Date and Time: Dec 5, 2024, 11:00 (EST)

Link: https://leetcode.com/problems/shortest-path-in-binary-matrix


Question:

Given an n x n binary matrix grid, return the length of the shortest clear path in the matrix. If there is no clear path, return -1.

A clear path in a binary matrix is a path from the top-left cell (i.e., (0, 0)) to the bottom-right cell (i.e., (n - 1, n - 1)) such that:

  • All the visited cells of the path are 0.

  • All the adjacent cells of the path are 8-directionally connected (i.e., they are different and they share an edge or a corner).

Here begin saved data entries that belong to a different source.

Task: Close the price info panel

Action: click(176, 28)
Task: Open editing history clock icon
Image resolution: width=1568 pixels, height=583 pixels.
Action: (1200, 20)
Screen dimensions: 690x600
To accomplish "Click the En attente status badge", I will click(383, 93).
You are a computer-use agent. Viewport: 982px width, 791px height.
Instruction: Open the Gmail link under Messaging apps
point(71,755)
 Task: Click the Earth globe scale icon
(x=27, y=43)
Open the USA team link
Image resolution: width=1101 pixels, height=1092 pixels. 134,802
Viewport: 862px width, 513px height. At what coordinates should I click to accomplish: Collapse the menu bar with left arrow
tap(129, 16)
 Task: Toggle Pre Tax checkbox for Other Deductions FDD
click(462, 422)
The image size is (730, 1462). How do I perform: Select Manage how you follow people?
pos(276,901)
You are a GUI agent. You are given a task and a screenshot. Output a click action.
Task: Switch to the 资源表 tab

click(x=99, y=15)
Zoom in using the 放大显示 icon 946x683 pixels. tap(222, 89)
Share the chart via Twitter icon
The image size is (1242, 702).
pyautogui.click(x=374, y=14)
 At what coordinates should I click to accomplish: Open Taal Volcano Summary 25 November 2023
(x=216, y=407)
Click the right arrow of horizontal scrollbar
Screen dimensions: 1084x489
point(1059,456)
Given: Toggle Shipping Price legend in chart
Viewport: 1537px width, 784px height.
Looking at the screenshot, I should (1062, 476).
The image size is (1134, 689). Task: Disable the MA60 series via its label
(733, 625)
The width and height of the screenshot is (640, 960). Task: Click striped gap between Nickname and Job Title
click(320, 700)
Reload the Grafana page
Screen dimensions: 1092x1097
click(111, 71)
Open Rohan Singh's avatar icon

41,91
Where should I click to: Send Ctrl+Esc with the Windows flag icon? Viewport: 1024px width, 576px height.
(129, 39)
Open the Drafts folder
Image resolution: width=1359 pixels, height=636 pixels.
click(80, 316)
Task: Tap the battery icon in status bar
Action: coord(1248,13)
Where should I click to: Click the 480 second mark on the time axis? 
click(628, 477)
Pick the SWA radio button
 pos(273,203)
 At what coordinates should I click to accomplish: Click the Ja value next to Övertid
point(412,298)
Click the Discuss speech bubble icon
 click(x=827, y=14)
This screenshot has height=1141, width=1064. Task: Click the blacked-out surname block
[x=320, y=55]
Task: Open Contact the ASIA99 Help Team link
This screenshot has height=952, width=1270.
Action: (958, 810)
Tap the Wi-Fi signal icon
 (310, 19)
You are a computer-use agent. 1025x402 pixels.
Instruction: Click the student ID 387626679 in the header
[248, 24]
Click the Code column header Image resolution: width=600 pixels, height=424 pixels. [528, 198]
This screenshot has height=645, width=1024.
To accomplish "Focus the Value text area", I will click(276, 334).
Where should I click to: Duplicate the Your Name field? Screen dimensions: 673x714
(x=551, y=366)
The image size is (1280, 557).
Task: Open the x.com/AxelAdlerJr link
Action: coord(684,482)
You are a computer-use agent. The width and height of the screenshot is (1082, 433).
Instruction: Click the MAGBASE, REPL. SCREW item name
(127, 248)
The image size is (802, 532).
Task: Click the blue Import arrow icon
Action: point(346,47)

The length of a clear path is the number of visited cells of this path.


Example 1:

Input: grid = [[0,1],[1,0]]

Output: 2

Example 2:

Input: grid = [[0,0,0],[1,1,0],[1,1,0]]

Output: 4

Example 3:

Input: grid = [[1,0,0],[1,1,0],[1,1,0]]

Output: -1


Constraints:

  • n == grid.length

  • n == grid[i].length

  • 1 <= n <= 100

  • grid[i][j] is 0 or 1


Walk-through:

We can first check if top-left and bottom-right is not 1 (reachable). If not, we can return -1 right away.

Use deque[] to save neighbors, and visited() to mark all the visited cells. Then, we run BFS to find the shortest path. We need to restrict each time we only check the neighbors in deque[] in the same level. So we only update res += 1 after we traverse all the same level neighbors.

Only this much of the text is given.